People to Watch 2018
Tyler Akidau
Senior Staff Software Engineer (Google)
Founding Member of Apache Beam PMC
Tyler Akidau is a senior staff software engineer at Google, where he is the technical lead for the Data Processing Languages & Systems group, responsible for Google’s Apache Beam efforts, Google Cloud Dataflow, and internal data processing tools like Google Flume, MapReduce, and MillWheel. His also a founding member of the Apache Beam PMC. Though deeply passionate and vocal about the capabilities and importance of stream processing, he is also a firm believer in batch and streaming as two sides of the same coin, with the real endgame for data processing systems the seamless merging between the two. He is the main author of the Dataflow Model paper, the Streaming 101 and Streaming 102 articles, and the upcoming Streaming Systems book.

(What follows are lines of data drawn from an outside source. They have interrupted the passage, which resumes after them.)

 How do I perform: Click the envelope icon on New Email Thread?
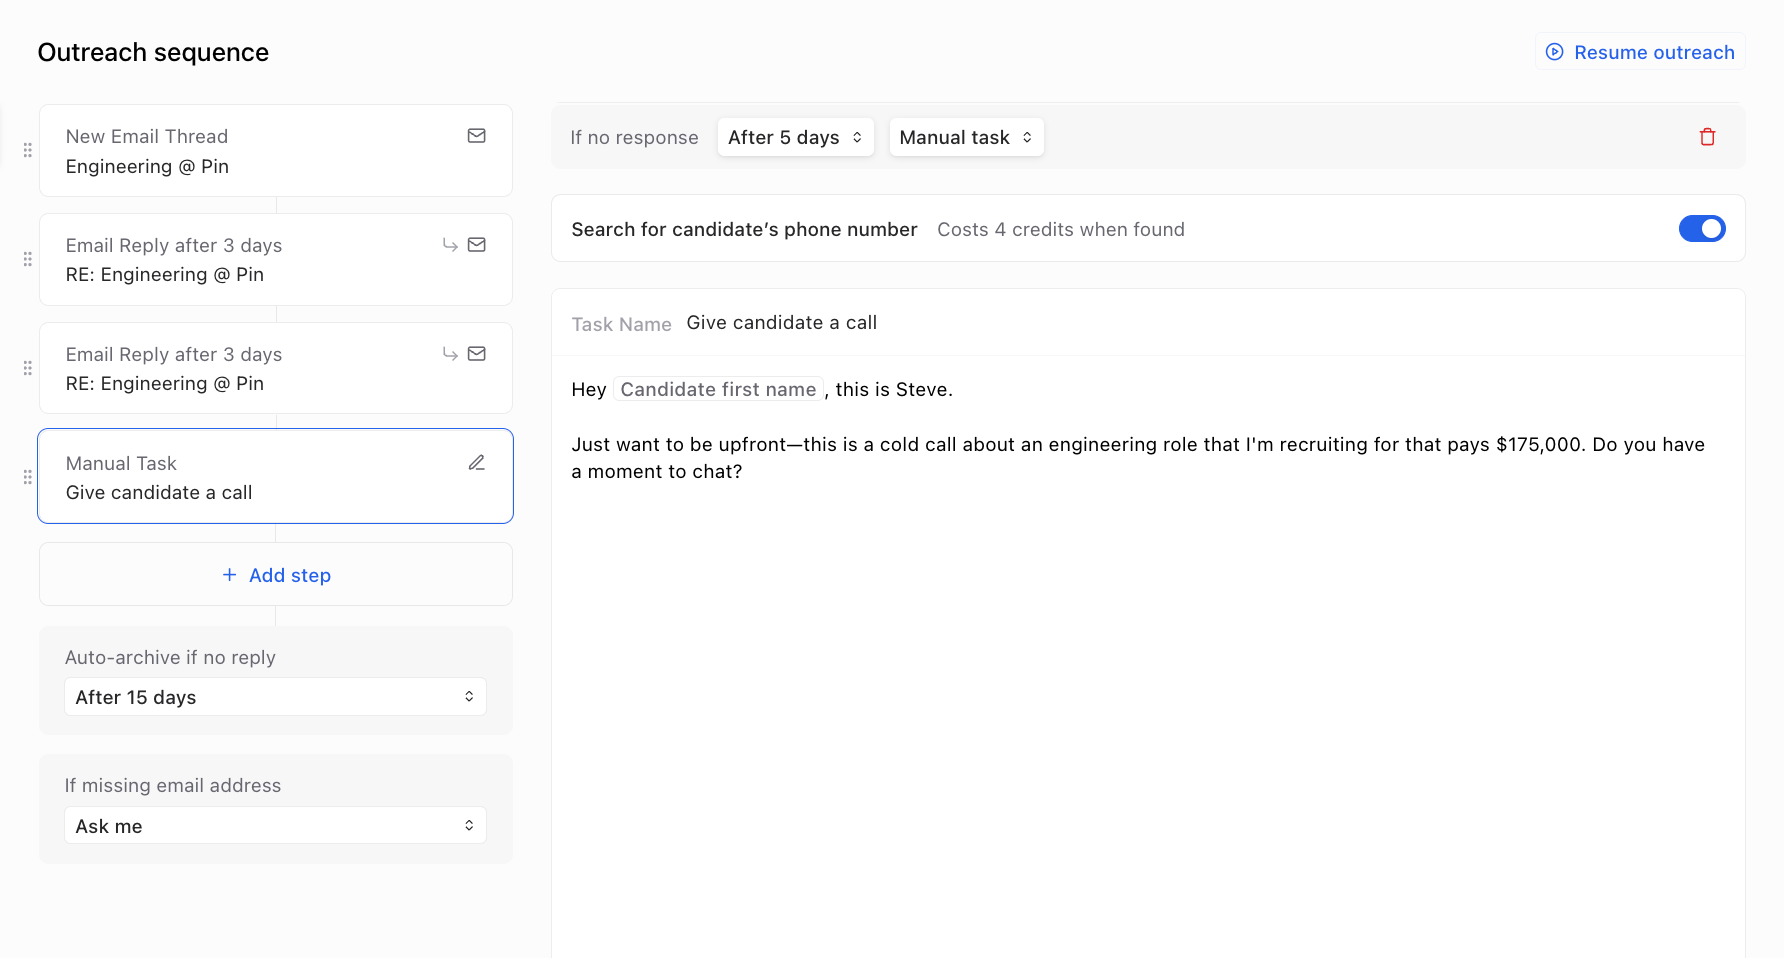tap(477, 136)
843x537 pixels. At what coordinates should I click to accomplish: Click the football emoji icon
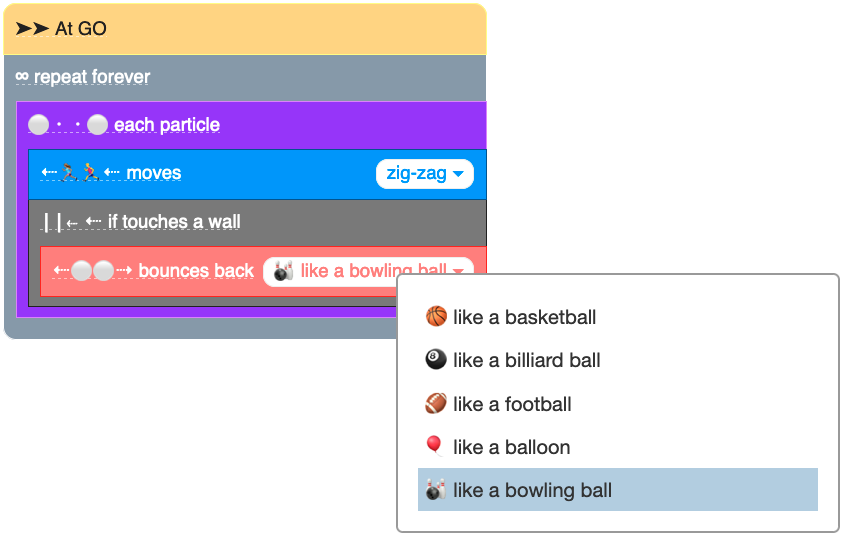click(x=436, y=404)
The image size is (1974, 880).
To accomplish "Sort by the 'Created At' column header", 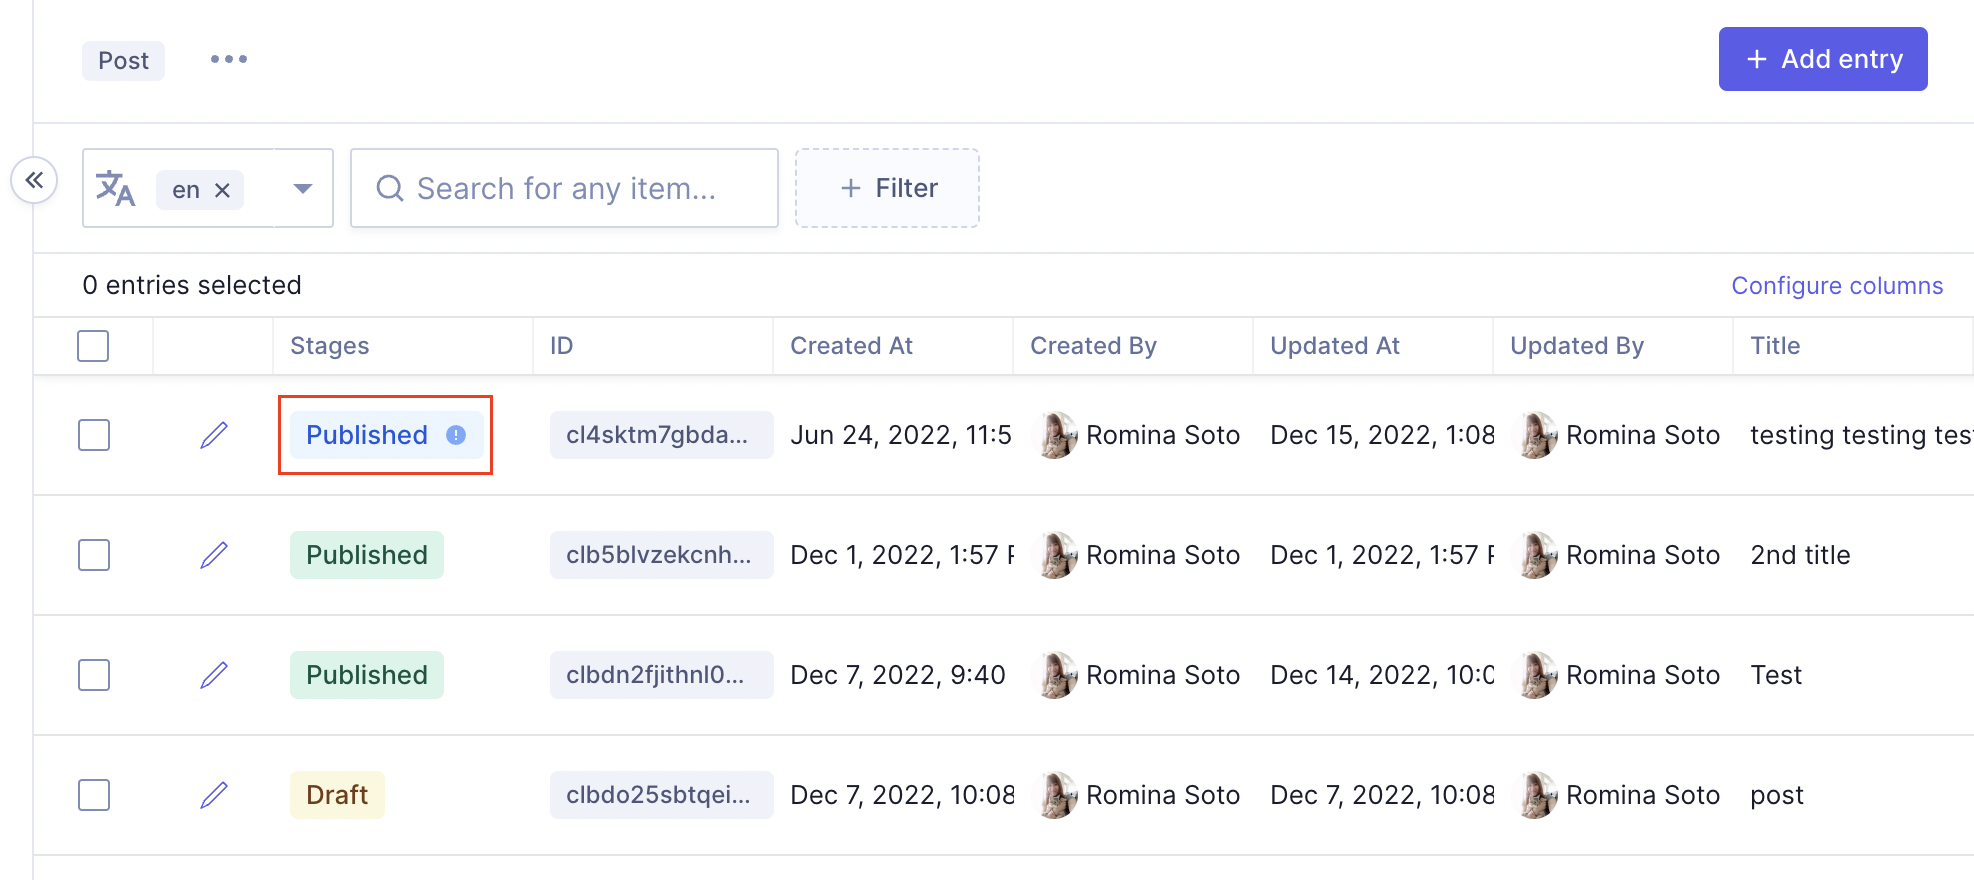I will (x=851, y=346).
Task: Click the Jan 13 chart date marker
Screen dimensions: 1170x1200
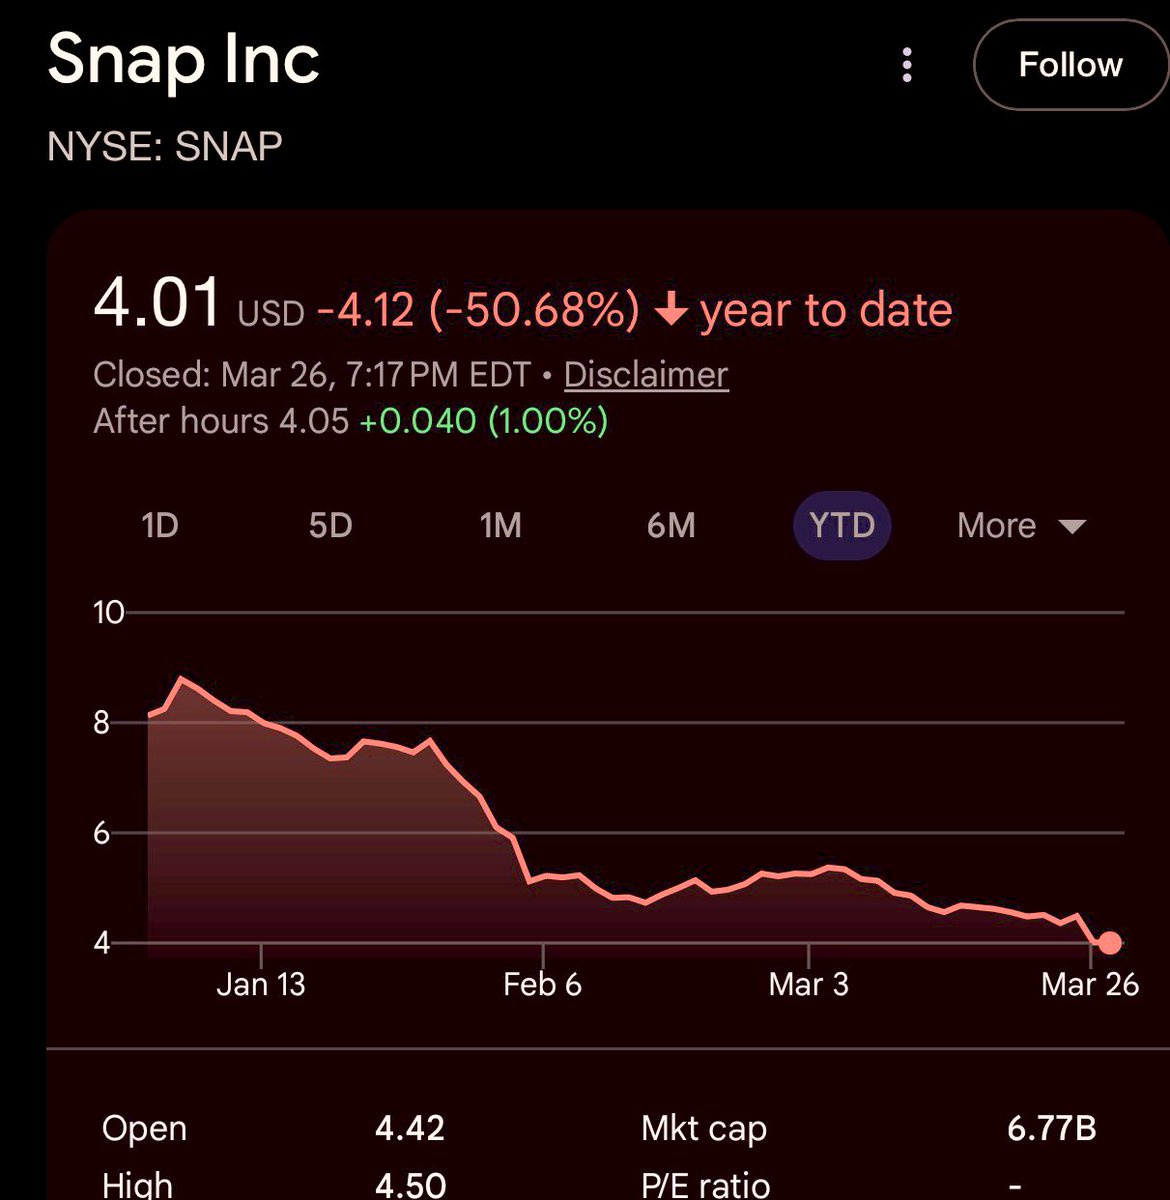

His preferred mode of transportation is by cargo bike, with his two young daughters in tow.
Datanami: Congratulations on being named a Datanami Person to Watch in 2018! Apache Beam has emerged as an important unifying framework for building applications that process data in batch and in real time. Why has this shift to a new continuous processing paradigm been so difficult?
Tyler Akidau: Thanks for the nomination and the chance to chat. I think there are a few aspects to the difficulty in shifting to a new approach.
Firstly, I like how you phrased the question as “continuous processing” paradigm, not stream processing. The focus for continuous processing is so often on low-latency streaming engines, but the fact remains that batch engines continue to provide an attractive alternative for a broad set of continuous processing use cases that don’t demand ultra-low latency. We’ve seen this at Google, as our batch engine (evolved from the original MapReduce, and available in our serverless data processing offering Google Cloud Dataflow) continues to advance the state of the art, with things like pervasive auto-tuning and dynamic scaling. From a cost/performance perspective, you just can’t beat that with a streaming engine, and as you deal with larger and larger data sets, that cost difference becomes all the more important. So folks continue to use our batch engine to solve a number of continuous processing problems where resource cost is the dominating constraint. In my opinion, we as an industry still have not embraced the full system-level integration of these two approaches (high-throughput batch and low-latency streaming) in a way that completely obviates the need for there to even be a choice. Until we do, broad adoption of a truly continuous processing paradigm will remain an unattainable goal.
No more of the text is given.